Monjas las hay de muchas clases. Las hay que se dedican a la enseñanza primaria y secundaria. Las hay que son profesoras en la universidad; estudiosas de la teología, de la historia, de la filosofía. Las hay que escriben libros sabios. Las hay que cuidan enfermos. Las hay que atienden a las prostitutas que ejercen por las aceras. Las hay que viven en conventos de clausura, dedicadas a la oración y al trabajo manual. Las hay que colaboran en las parroquias, ocupándose de la liturgia, de la catequesis, y del mantenimiento de los templos. Hay monjas para todo.

Una de las cosas que me ha llamado la atención es que, viajando por latinoamérica, te encuentras a las monjas en los rincones más perdidos. Allá donde ya no llegan los autobuses, porque no hay carretera, en pequeñitas aldeas donde no habitan más que unos cuantos campesinos que viven del maíz cultivado en parcelas familiares, te encuentras una casita con dos o tres monjas que se ocupan de los niños, de la atención sanitaria, de la educación de los adultos. Que los domingos hacen su modesta liturgia dominical, con cura si llega, o sin cura si no llega.

En los barrios más pobres de cualquier ciudad de América o de Europa puede que no haya cine, que no haya hospital ni escuela, sin embargo vas a encontrar unas monjas que viven en un piso, en una casita, y que se dedican a practicar el bien entre los residentes del barrio. Así son las monjas.

Sin duda alguna, gran parte del prestigio que pueda tener la Iglesia en la sociedad, se lo debe a las monjas. Me atrevo a decir que es el colectivo creyente que con más autenticidad y más veracidad hace presente en el mundo actual las ideas que expuso Jesús de Nazaret. No encuentro otro colectivo que exprese el evangelio con su propia vida de manera más clara y más exacta que las monjas.

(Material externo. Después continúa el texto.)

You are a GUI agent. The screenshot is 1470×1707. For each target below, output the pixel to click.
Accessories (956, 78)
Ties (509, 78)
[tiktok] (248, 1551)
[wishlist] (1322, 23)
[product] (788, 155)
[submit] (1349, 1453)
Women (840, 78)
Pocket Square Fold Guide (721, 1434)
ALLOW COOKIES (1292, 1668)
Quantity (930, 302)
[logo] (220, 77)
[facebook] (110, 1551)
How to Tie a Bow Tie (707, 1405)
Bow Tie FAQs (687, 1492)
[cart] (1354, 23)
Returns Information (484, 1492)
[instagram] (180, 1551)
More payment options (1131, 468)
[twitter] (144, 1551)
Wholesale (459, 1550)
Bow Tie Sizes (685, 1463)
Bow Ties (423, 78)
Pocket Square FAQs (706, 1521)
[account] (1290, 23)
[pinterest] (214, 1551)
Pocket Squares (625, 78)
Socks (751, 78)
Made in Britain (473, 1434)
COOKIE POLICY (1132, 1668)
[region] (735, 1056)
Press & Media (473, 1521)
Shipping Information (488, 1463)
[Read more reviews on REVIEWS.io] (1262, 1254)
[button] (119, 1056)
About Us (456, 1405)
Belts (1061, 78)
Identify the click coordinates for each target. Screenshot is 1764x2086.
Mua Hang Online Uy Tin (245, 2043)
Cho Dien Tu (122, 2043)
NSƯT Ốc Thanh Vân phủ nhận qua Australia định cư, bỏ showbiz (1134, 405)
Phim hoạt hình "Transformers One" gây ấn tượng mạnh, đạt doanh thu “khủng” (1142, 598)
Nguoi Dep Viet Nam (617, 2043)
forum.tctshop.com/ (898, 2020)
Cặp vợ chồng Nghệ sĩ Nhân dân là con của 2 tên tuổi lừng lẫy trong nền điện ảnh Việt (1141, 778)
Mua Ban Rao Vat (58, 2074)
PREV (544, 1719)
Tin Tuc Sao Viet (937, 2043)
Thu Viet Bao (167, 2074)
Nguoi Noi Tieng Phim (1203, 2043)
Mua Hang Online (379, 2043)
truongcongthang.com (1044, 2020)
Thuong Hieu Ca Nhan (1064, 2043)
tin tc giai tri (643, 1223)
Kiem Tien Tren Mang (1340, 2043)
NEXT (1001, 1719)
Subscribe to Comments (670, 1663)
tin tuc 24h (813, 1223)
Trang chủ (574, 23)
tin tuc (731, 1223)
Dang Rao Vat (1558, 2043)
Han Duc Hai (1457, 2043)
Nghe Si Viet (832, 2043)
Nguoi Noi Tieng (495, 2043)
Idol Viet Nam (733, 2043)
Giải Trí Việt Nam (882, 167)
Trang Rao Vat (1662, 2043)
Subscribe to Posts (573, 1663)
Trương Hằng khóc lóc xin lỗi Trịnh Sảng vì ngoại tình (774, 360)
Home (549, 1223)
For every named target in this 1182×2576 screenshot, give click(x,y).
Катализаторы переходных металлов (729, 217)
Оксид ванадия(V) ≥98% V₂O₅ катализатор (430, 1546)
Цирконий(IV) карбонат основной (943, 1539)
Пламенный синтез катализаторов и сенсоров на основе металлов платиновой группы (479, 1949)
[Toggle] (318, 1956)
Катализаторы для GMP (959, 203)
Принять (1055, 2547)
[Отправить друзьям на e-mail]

Tampoco voy a ignorar que haya algunas que más valiera que no lo fueran. Pero eso ocurre en las mejores familias. Me estoy refiriendo a las monjas como colectivo general. Excepciones las podemos encontrar en cualquier parte, entre las monjas, entre los curas, entre los médicos y entre los militares. Estas excepciones no invalidan el carácter general del colectivo.

Unos pensarán que la Iglesia católica es creíble, y otros que no. Yo opino que sí lo es, pero no voy a entrar en ese debate. De lo que sí estoy seguro es que, si la Iglesia católica es creíble, debe a las monjas gran parte de esa credibilidad. Pienso incluso que se la debe a las monjas más que a los curas. El colectivo de las monjas genera una credibilidad en los valores evangélicos superior al que genera el colectivo de los curas. Los sacerdotes, los obispos, ocupamos en la Iglesia católica los puestos de mayor responsabilidad, de mayor influencia, en definitiva, de mayor poder. Ello no va forzosamente asociado a que seamos además los manifestadores más auténticos del evangelio de Jesús. Estimo que en este aspecto las monjas nos llevan claramente ventaja.

Ignoro cuál es la causa, simplemente pongo de manifiesto una observación empírica. A lo mejor es precisamente porque tienen poco poder en la Iglesia católica. El propio hecho de estar fuera del escalafón que da acceso a las dignidades eclesiásticas, al ejercicio de puestos de mando y autoridad, les confiere un status mucho más cercano al status que asumió para sí mismo Jesús de Nazaret. Hacer el bien a cualquiera que esté a nuestro alcance, sin esperar retribución personal por ello. Como saben de antemano que no pueden aspirar a puestos de poder eclesiástico, tampoco tienen ambición de ocuparlos. Ello, posiblemente, las lleva a vivir el evangelio con más nitidez.

A veces se habla de que la Iglesia debería aceptar que la mujer tenga acceso al sacerdocio. Es un debate que va a durar mucho tiempo. Me da la impresión de que tienen que pasar todavía muchos años, cambiar muchas mentalidades, la sociedad tiene que transformarse mucho, para que un papa ponga su firma en un documento que autorice el sacerdocio de la mujer. Aun cuando no parece que haya ningún precepto divino que lo impida, el peso de la historia y de la tradición es muy grande. Lo que se ha practicado durante dos mil años no se desmonta en poco tiempo. Es cierto que los apóstoles que Jesús eligió eran todos varones. Pero esto es un hecho, no tiene por qué ser además una norma. Parece ser, según un texto de San Pablo (Rm 16, 7), que en esos primeros tiempos una mujer tuvo la categoría de apóstol, "ilustre entre los apóstoles". También es verdad que en tiempo de Pablo las categorías eclesiásticas no estaban definidas todavía con la precisión con que lo hace actualmente el derecho canónico.

Sea como fuere, la Iglesia católica y la humanidad entera les debe mucho a las monjas, y por ello les he querido dedicar este elogio.